Enriched K-Tier Heterogeneous Satellite Networks Model with User Association Policies

TL;DR

This paper models multi-tier heterogeneous satellite networks using stochastic geometry, analyzing user association policies and their impact on coverage, delay, and interference, validated by simulations with Starlink data.

Contribution

It introduces a comprehensive analytical framework for HetSatNets with two user association policies, deriving explicit performance metrics and proposing a new weighted metric for system trade-offs.

Findings

Optimal user association policy varies with network conditions.

Analytical results closely match Monte Carlo simulations.

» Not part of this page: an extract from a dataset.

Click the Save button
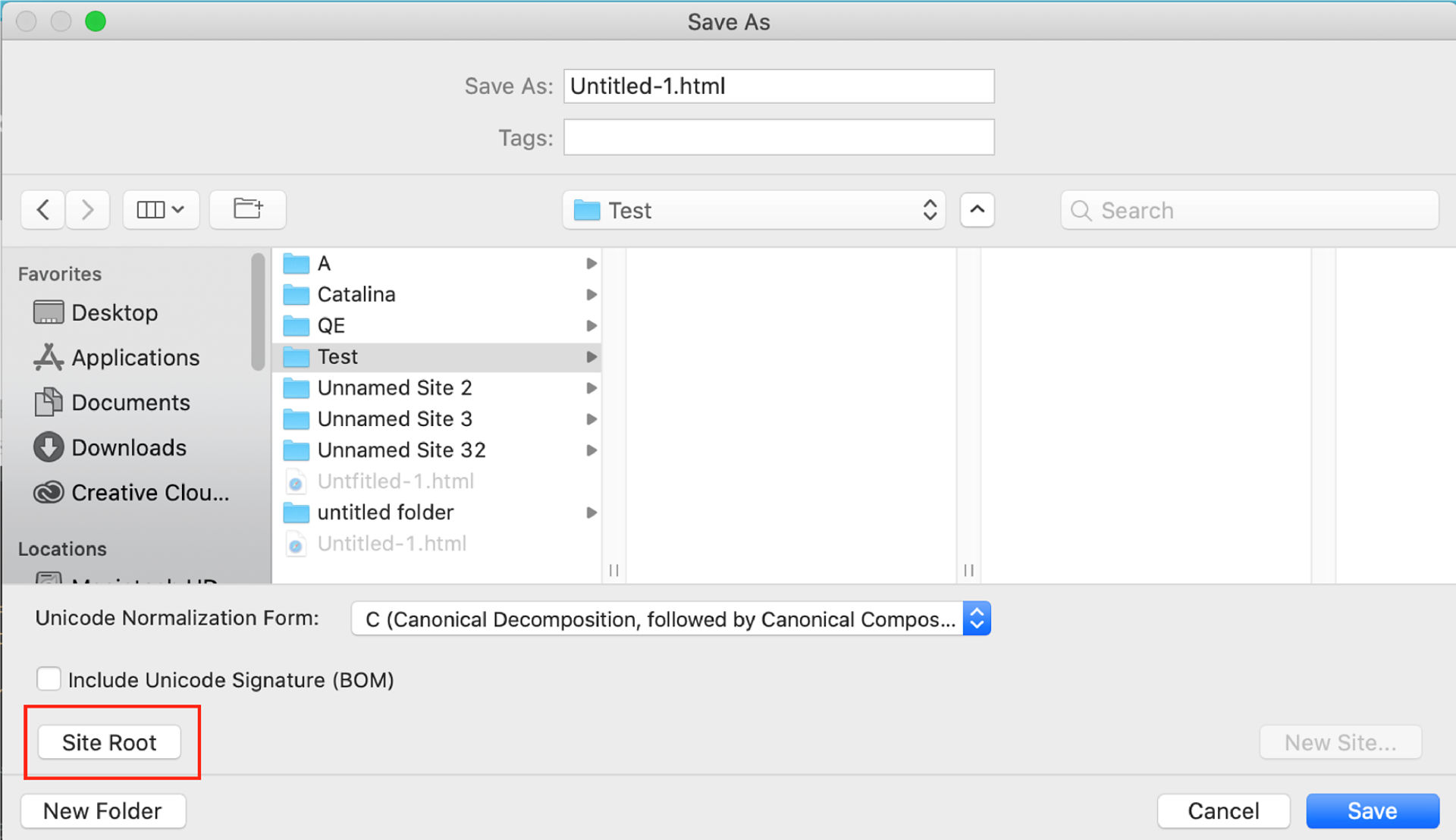Image resolution: width=1456 pixels, height=840 pixels. pyautogui.click(x=1371, y=810)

Proposed weighted metric effectively balances coverage, delay, and handover probability.

Abstract

In the rapid evolution of the non-terrestrial networks (NTNs), satellite communication has emerged as a focal area of research due to its critical role in enabling seamless global connectivity. In this paper, we investigate two representative user association policies (UAPs) for multi-tier heterogeneous satellite networks (HetSatNets), namely the nearest satellite UAP and the maximum signal-to-interference-plus-noise-ratio (max-SINR) satellite UAP, where each tier is characterized by a distinct constellation configuration and transmission pattern. Employing stochastic geometric, we analyze various intermediate system aspects, including the probability of a typical user accessing each satellite tier, the aggregated interference power, and their corresponding Laplace transforms (LTs) under both UAPs. Subsequently, we derive explicit expressions for coverage probability (CP), non-handover probability (NHP), and time delay outage probability (DOP) of the typical user. Furthermore, we propose a novel weighted metric (WM) that integrates CP, NHP, and DOP to explore their trade-offs in the system design. The robustness of the theoretical framework is verified is verified through Monte Carlo simulations calibrated with the actual Starlink constellation, affirming the precision of our analytical approach. The empirical findings underscore an optimal UAP in various HetSatNet scenarios regarding CP, NHP, and DOP..